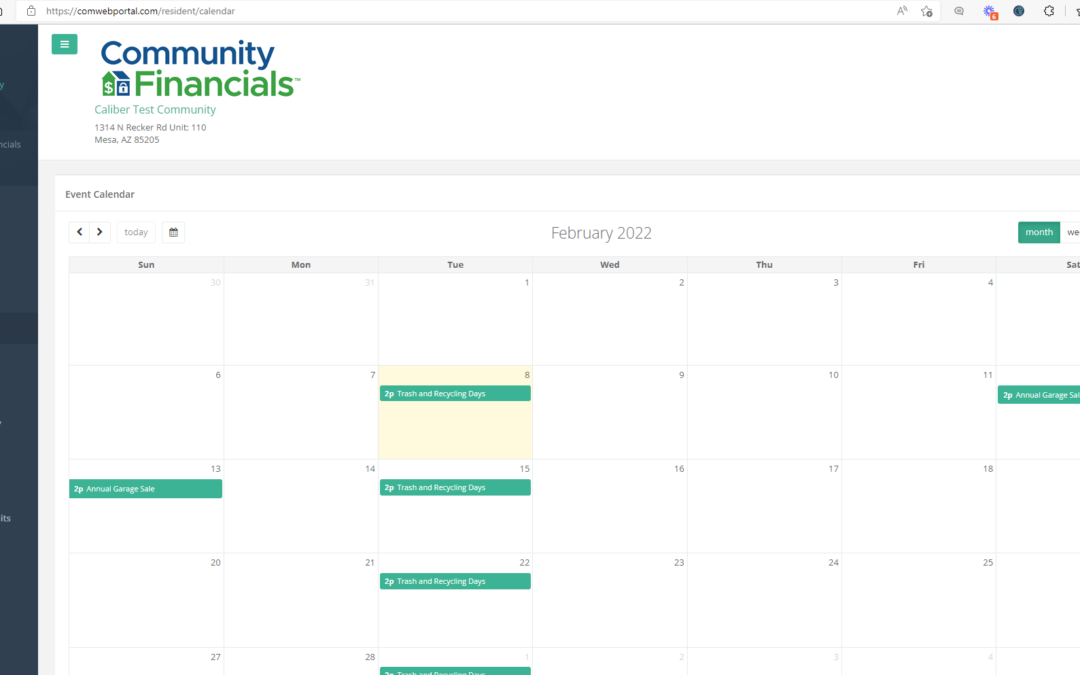Select Trash and Recycling Days on February 15

455,488
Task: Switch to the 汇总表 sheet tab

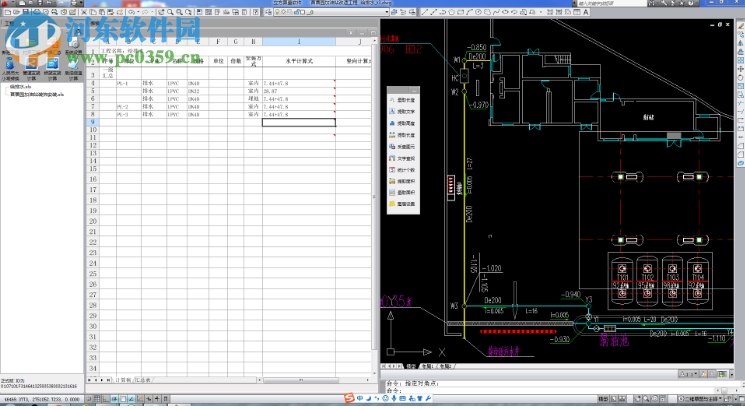Action: pyautogui.click(x=142, y=380)
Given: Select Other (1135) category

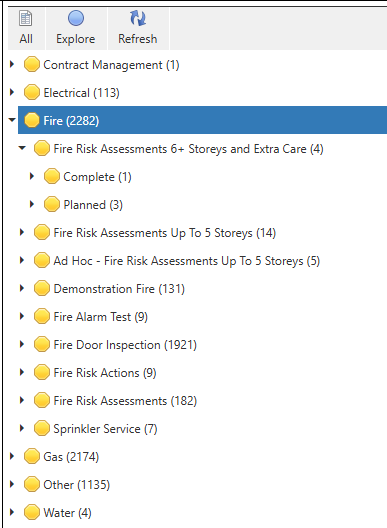Looking at the screenshot, I should point(76,485).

┄┄┄┄┄┄┄┄┄┄┄┄┄┄┄┄┄┄┄┄

### Exercise brief:
Nothing but the lines from the one containing "Task: Switch to the 汇总表 sheet tab" through the last line of the listing should be copied, each word for word and without pictures.

### Task answer:
Task: Switch to the 汇总表 sheet tab

Action: pyautogui.click(x=142, y=380)
Given: Select Other (1135) category

Looking at the screenshot, I should point(76,485).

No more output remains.